Più semplicemente “la globalizzazione non sarà più quella che abbiamo conosciuto negli ultimi venti o trent’anni: è probabile che si verifichi un avvicinamento delle catene produttive all’Europa, ma mi pare più possibile nel contesto del bacino del Mediterraneo che a livello italiano.

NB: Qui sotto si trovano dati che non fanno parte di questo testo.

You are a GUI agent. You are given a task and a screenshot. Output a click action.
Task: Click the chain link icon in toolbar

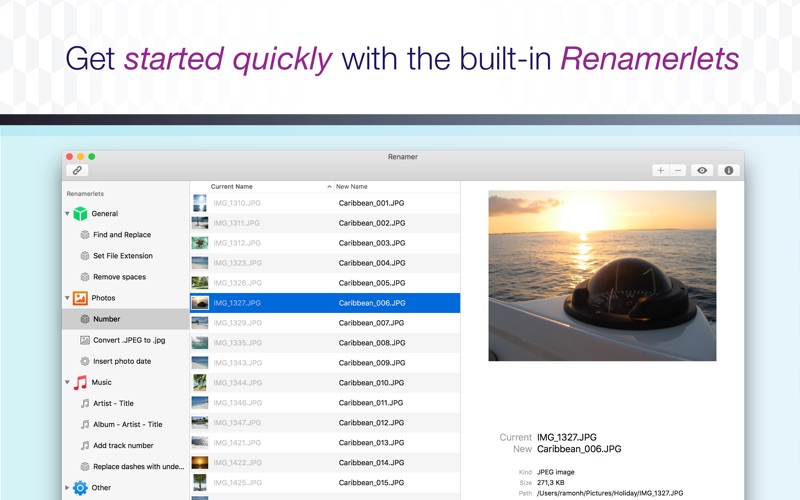pos(77,170)
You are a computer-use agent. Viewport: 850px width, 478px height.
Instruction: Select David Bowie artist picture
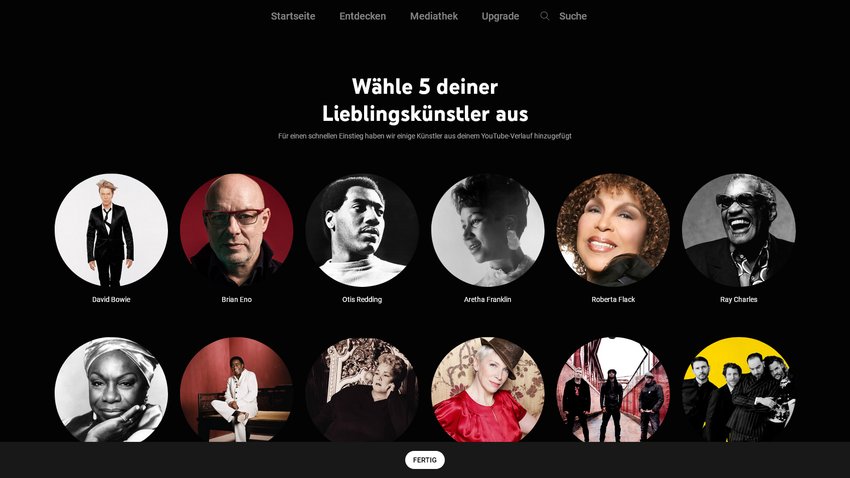pos(111,230)
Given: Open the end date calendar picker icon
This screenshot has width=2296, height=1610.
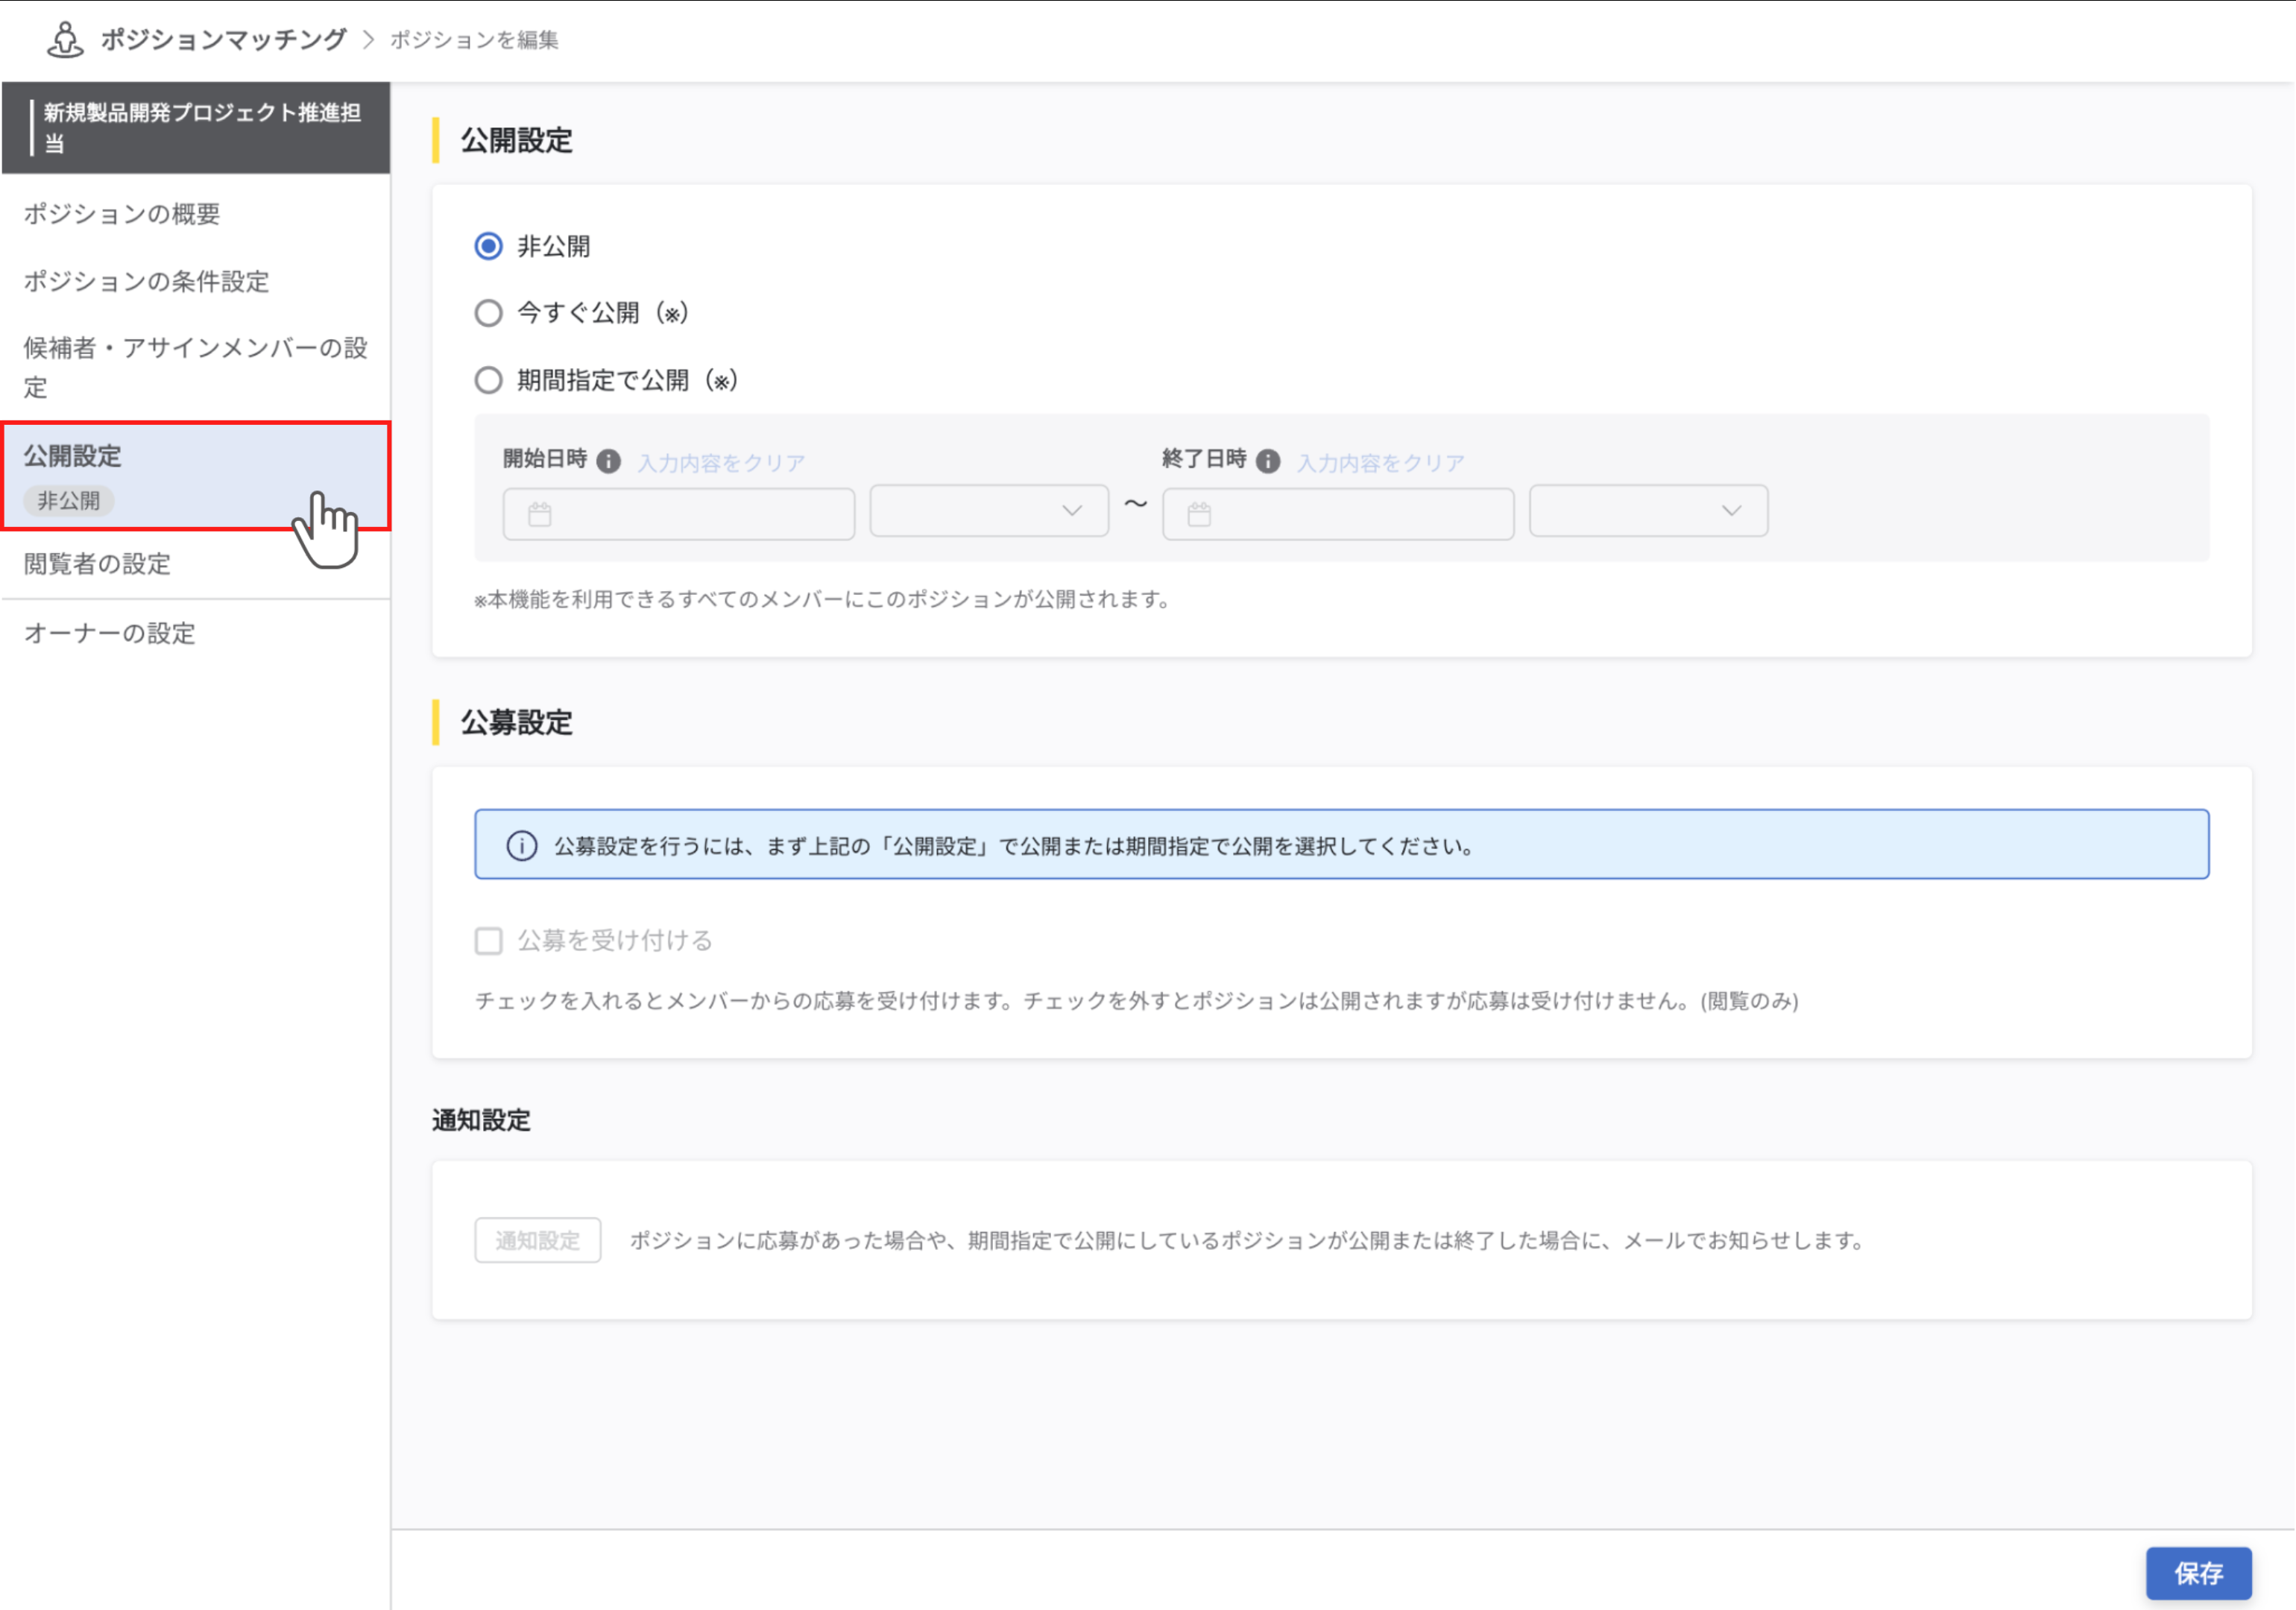Looking at the screenshot, I should [1199, 513].
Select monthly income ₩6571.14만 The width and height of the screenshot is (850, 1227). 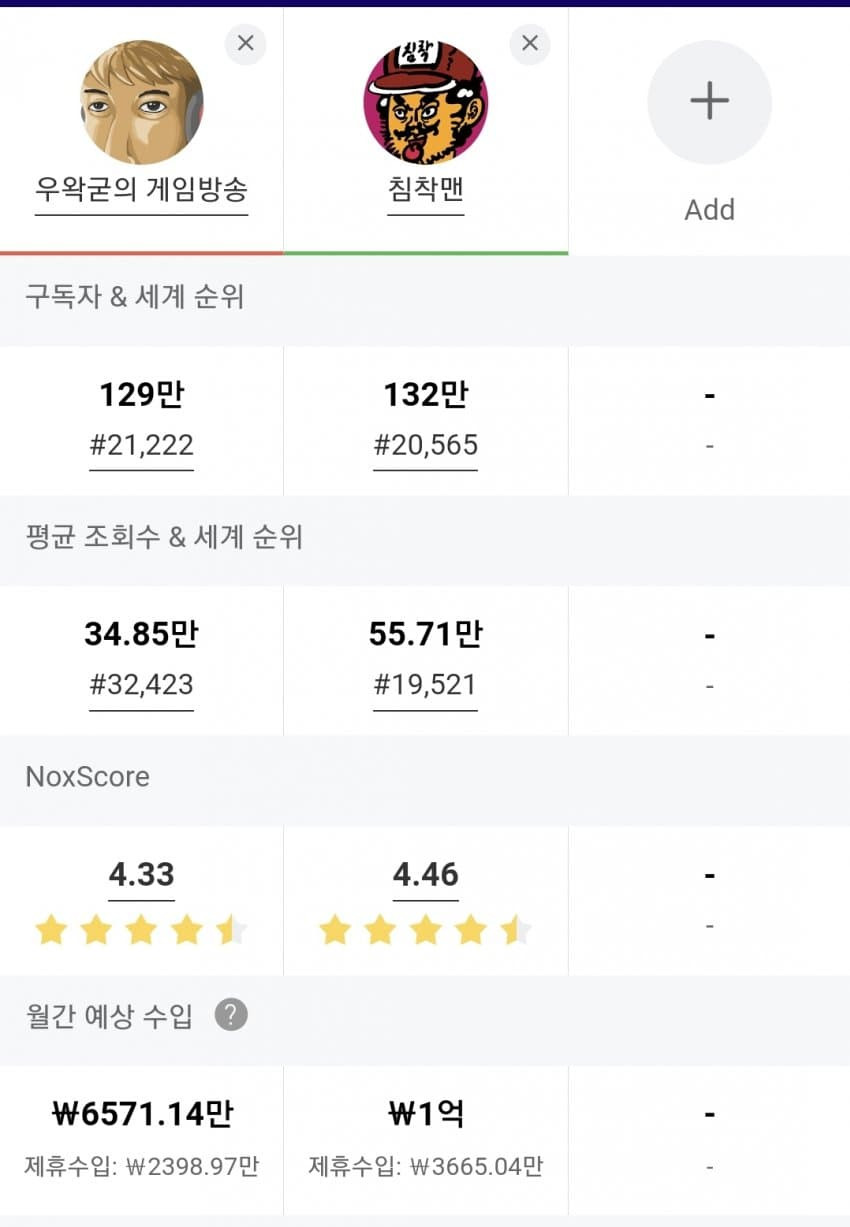tap(141, 1114)
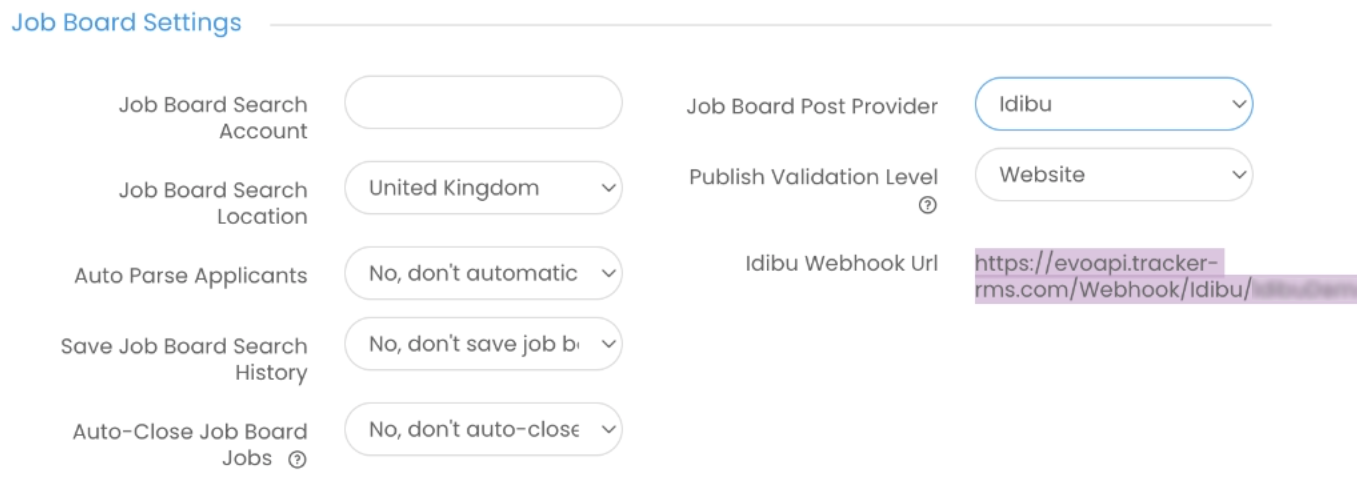Image resolution: width=1357 pixels, height=482 pixels.
Task: Open the Job Board Search Location dropdown
Action: click(x=483, y=188)
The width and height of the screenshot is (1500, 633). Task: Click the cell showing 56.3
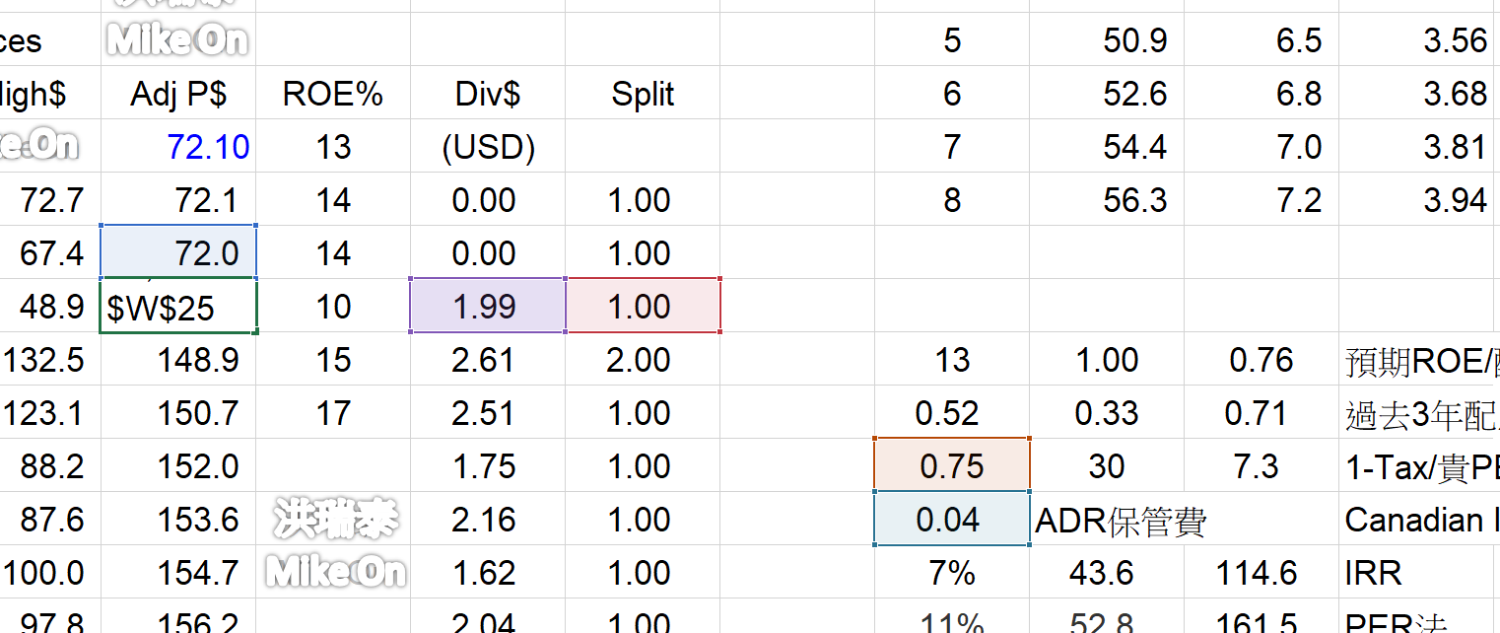(x=1106, y=200)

Paesi come Turchia, Marocco, Egitto, Tunisia rappresentano già oggi per alcune lavorazioni, per esempio in quelle del tessile-abbigliamento, un’alternativa alle regioni asiatiche che sono molto più lontane e pongono problemi di tipo logistico”.
Una logistica sempre più collaborativa
Quello che è certo è che non sarà il mercato a ridimensionarsi, o perlomeno non sarà questo l’obiettivo delle aziende che investiranno in questa direzione. Lo scopo perseguito è la razionalizzazione dei costi di approvvigionamento, ed il ridimensionamento delle catene di produzione e confezionamento.
Nel concreto questo percorso si tradurrà nella scomparsa di assurdi logistici non sostenibili (recentemente mi è capitato di vedere online della frutta confezionata la cui etichetta dichiarava fosse stata coltivata in Argentina, confezionata in Tailandia e poi commercializzata negli U.S.A. facendo due volte il giro del mondo prima di essere distribuita…), e non in una minor reperibilità di prodotti. Anzi, lo scopo è proprio quello di scindere la catena produttiva dalle difficoltà di approvvigionamento, rendendo i prodotti più immediatamente disponibili e producibili secondo logica “Just in time”.
Prevedibimente però aumenteranno anche gli stock nelle logistiche di prossimità ed in questa direzione i fenomeni di reshoring saranno un volano importante per la diffusione di magazzini digitalizzati di ultima generazione e tutte le declinazioni di quella che viene definita Industria 4.0.
Potrebbe infatti essere il potenziamento tecnologico il metodo di superamento delle difficoltà imposte dall’elevato costo del lavoro sul nostro suolo. Certo un’aumento della produttività in grado di garantire l’assorbimento di questa differenza sarebbe ottenibile solo a fronte di grandissimi investimenti, che non sono certo siano alla portata di tutti.
Anche per questa ragione gli analisti profilano il futuro delle logistiche di prossimità con connotazioni definite di tipo “collaborativo”, ovvero dove ogni azienda mette a disposizione dei propri partner competenze, tecnologie, persino volumi al fine di favorire quei percorsi di ottimizzazione tanto difficili da raggiungere a fronte della frammentazione del flusso tipica del panorama moderno.